Henrik Vogler è un regista che si sta avviando verso una vecchiaia colma di solitudine. Un giorno, dopo la prova, resta nel teatro vuoto e si addormenta in palcoscenico, con la testa appoggiata sul tavolo di regia.
E sogna. Sogna di svegliarsi nella scena del Sogno, il capolavoro di August Strindberg.
Dal sogno emergono due donne: Rakel, una famosa attrice morta suicida che fu sua amante "un tempo", e Anna, una giovanissima attrice che è sua amante. Rakel e Anna sono madre è figlia. Entrambe hanno interpretato la stessa parte: la figlia del Dio Indra, protagonista del testo strinberghiano.
Quello che si vede sulla scena è qualcosa di strano, misterioso: una scena ambigua dove i tre personaggi, poco alla volta, raccontandosi rivivono una storia disperata e terribile.
Teatro nel teatro, quindi, oppure il "sogno di un sogno". Orchestrato da Bergman in modo da tenere gli spettatori in un costante stato di incertezza: dov'è la realtà, e dove cominciano l'immaginazione e il rimpianto?
Senza nessuna ipocrisia la messinscena di Lavia evidenzia una storia segreta, proibita, disperata e violenta dove il regista- padrone affonda disperato nella sua incapacità di amare.

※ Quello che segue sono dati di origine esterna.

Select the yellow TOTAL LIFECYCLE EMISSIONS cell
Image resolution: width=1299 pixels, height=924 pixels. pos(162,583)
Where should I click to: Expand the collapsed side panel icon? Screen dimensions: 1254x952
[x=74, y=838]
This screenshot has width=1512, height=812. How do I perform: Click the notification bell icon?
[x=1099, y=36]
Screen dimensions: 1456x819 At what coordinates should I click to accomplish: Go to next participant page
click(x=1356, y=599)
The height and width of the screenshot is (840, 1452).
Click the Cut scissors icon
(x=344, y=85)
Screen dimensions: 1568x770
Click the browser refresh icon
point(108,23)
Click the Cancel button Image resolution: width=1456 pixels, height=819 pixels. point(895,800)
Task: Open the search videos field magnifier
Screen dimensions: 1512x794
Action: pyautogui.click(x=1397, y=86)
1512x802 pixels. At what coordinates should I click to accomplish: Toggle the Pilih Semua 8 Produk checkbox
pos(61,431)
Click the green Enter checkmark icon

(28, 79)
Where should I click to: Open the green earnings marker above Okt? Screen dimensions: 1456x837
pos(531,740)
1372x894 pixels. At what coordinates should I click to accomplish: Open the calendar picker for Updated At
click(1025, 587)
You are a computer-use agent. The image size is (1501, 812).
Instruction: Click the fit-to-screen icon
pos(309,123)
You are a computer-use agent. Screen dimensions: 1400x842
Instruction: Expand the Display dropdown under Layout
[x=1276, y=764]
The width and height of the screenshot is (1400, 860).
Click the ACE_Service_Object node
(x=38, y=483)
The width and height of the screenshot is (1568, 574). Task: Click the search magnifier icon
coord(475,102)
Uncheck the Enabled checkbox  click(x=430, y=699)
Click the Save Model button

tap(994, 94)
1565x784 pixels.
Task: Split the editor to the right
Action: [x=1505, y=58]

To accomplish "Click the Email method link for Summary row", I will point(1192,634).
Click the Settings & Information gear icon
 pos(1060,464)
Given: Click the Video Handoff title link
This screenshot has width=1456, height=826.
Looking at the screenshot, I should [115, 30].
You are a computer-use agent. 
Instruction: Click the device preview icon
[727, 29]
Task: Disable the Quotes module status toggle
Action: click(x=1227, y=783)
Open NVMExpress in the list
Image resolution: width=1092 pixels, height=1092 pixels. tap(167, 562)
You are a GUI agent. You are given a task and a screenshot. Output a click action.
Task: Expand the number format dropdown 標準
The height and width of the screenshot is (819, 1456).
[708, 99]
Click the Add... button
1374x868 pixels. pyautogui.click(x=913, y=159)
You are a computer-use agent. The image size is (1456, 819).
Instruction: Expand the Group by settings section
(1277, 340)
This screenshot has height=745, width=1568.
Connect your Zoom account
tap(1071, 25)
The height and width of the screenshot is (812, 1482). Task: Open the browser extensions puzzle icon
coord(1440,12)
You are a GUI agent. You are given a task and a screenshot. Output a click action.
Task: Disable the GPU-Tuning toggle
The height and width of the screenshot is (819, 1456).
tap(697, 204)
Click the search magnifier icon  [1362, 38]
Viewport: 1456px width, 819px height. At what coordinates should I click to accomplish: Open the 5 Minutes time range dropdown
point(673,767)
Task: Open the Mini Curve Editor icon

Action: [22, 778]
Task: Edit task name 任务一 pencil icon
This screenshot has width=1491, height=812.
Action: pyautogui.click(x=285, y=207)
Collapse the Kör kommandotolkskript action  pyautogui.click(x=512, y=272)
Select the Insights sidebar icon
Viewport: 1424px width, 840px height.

È forse lui il padre di Anna ? Il teatro al quale ha sacrificato la sua vita, e la vita di tutti coloro che gli sono stati vicini, al quale ha dedicato consumandola sino all'ultima stilla tutta la sua forza creatrice diventa prigione: la prigione del fallimento. Il palcoscenico nudo, e i pochi mobili disposti a creare una scenografia spettrale, disegnano i confini impietosi di questo carcere.
Gabriele Lavia torna dunque a Bergman, che aveva già incontrato con Scene da un matrimonio, scegliendo uno dei testi più sfuggenti e onirici del regista svedese, a sfondo fortemente autobiografico, direttamente tratto dal film del 1984 con Erland Josephson, Ingrid Thulin e Lena Olin.